I first met Breshpati when she was a skinny 10-year-old. Her older sister used to work in our house and she used to tag along with her to watch television. After a few years, I heard Breshpati was given in marriage at the tender age of 14. The bridegroom’s family saw her in the streets, liked what they saw and asked for her hand. They wanted less dowry. Her family manipulated her age, changed papers to reflect she was eighteen and married her off – one less mouth to feed.

Within a year of the marriage she fled from her marital home when her husband tried to choke her in his drunkenness. When her brothers and parents told her to go back and accept her fate, for God had meant her to be with her husband, she said she would rather give up her life.

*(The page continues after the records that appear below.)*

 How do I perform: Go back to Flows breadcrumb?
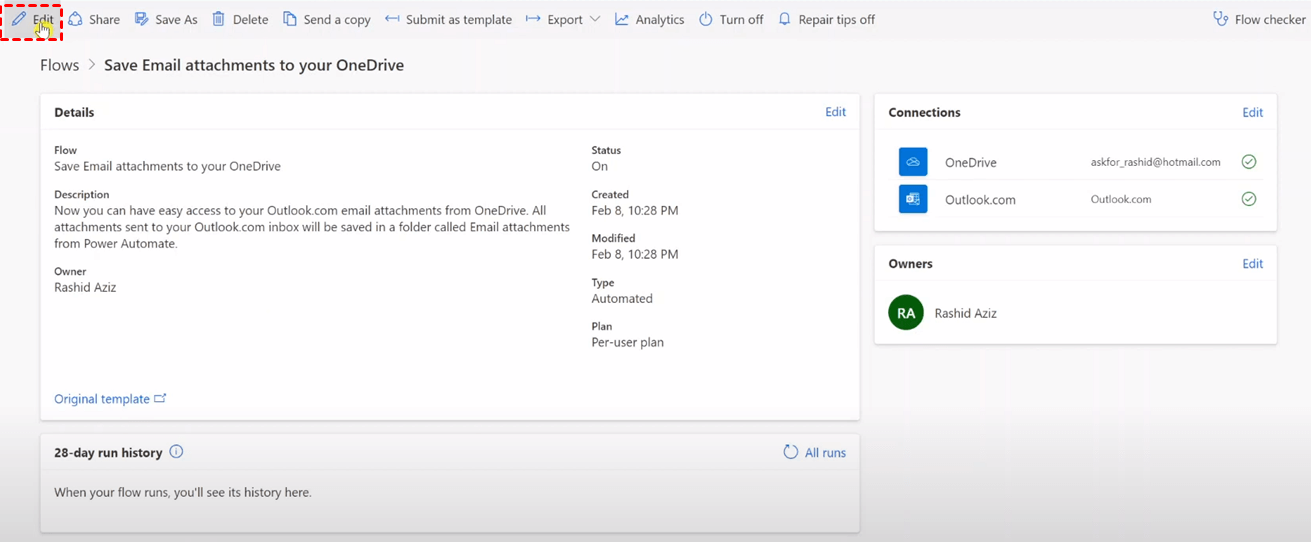pyautogui.click(x=59, y=65)
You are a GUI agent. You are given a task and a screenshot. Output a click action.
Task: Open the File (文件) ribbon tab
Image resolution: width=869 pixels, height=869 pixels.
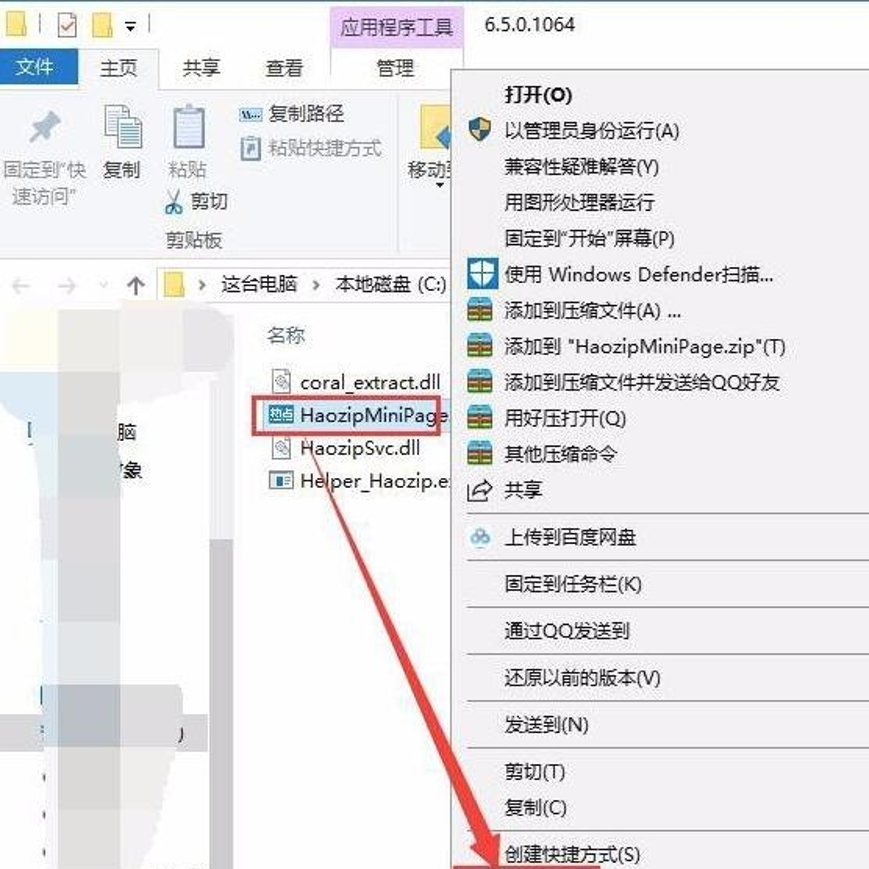(x=35, y=67)
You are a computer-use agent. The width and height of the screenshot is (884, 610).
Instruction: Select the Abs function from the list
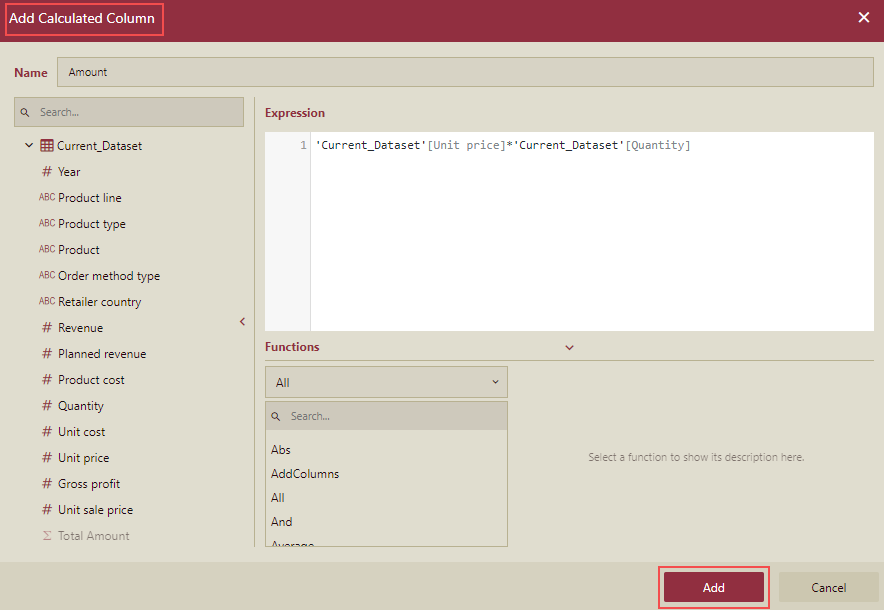pyautogui.click(x=280, y=450)
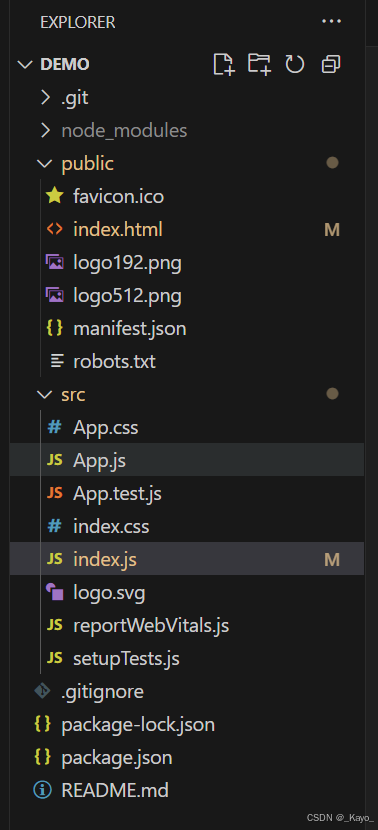Collapse all folders in Explorer
The width and height of the screenshot is (378, 830).
pyautogui.click(x=331, y=65)
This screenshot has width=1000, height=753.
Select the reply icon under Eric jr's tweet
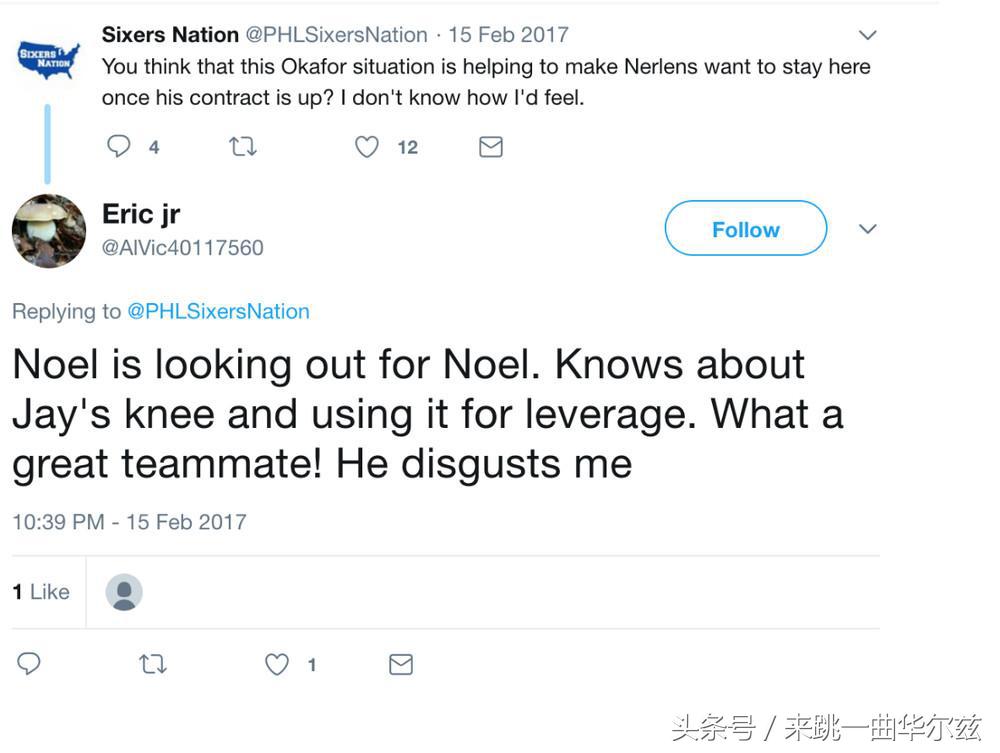point(29,663)
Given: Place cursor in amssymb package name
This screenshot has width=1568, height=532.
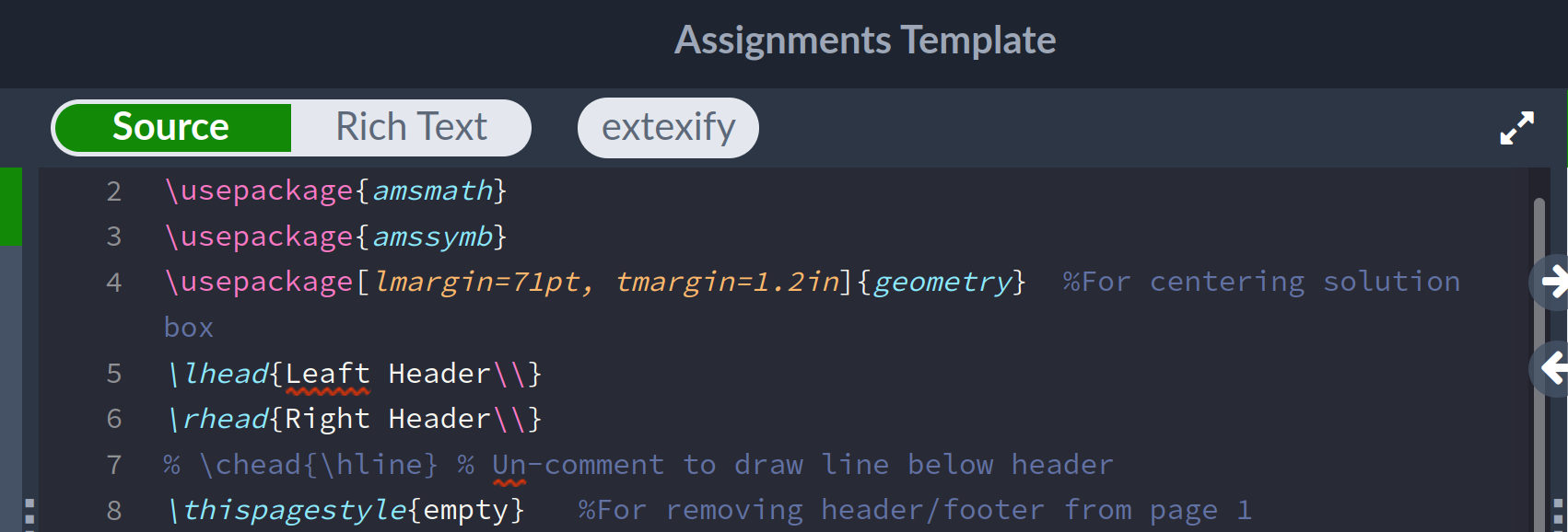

My parents decided to employ her in their house as a domestic help and I made a condition that she has to go to school. The school part didn’t work out, despite private tutor, adult literacy centers. The television with its lure of mushy soaps kept books and alphabets far away. She worked for over 10 years, saved up a decent sum in the bank…and fell in love.

Against the wishes of her family, she married her suitor who didn’t earn much money, lived with his parents and was controlled by his mother. Later, I found out she had spent her last penny that she saved in the bank to provide a decent dowry to the man, who claimed to love her and wanted to marry her. I was disappointed at this, but heard good stories about how the young man treated her. ‘She deserves all the happiness. She will get it this time,’ I thought. Within a year, I heard Breshpati was pregnant.

I talked to Breshpati whenever I had a chance during my visit to Kolkata, to find out what plans she had for her future which, now, involved another precious life. I learnt, from our conversations, that change was happening in my country. Imperceptible, perhaps, but slowly and steadily. Mindsets of young women, at least among the urban poor, were changing. I do believe media is somewhat responsible for this positive change. Showcasing some strong role models in popular television was helping women mold their ideals and demand their rights. Breshpati, I found out, wasn’t going to request acceptance for her girl child from her in-laws, she was going to demand it. Her face glistened in excitement as she animatedly explained to me her plans for her daughter. She had made it clear to her husband that if she felt any kind of disregard towards her daughter because she was a girl, she was simply going to pack up and leave. She made it clear that she is more than capable of raising her daughter by herself and raising her well. She is determined to give her daughter the best opportunities at education that she can and her little girl should never feel she is any less than a boy. This was no different from what I wanted my girl to believe! She believes in equal opportunity for both boys and girls and woe be to the one who makes her daughter feel otherwise. As she talked more, she looked no less than a queen, who was ready for battle and who was also sure of her victory. As her daughter suckled at her breast, she reminisced the missed opportunities that she didn’t avail. Her mother took her to work at a young age so they had enough money to send her older and her younger brothers to school. She was determined not to let that happen to Khushi.

Breshpati’s face sparkled as she spoke. Khushi will be OK. Breshpati is indeed the queen and we all her soldiers. My family, my parents. We will make sure Breshpati gets all the ammunitions she needs to win the battles against the social stigma against her child’s gender, against illiteracy, poverty and injustice. I felt better as I planted a kiss on little Khushi’s head and said goodbye. In her mother’s sparkle, I saw India sparkling. We are not shining yet, but we have started to sparkle. That’s a start!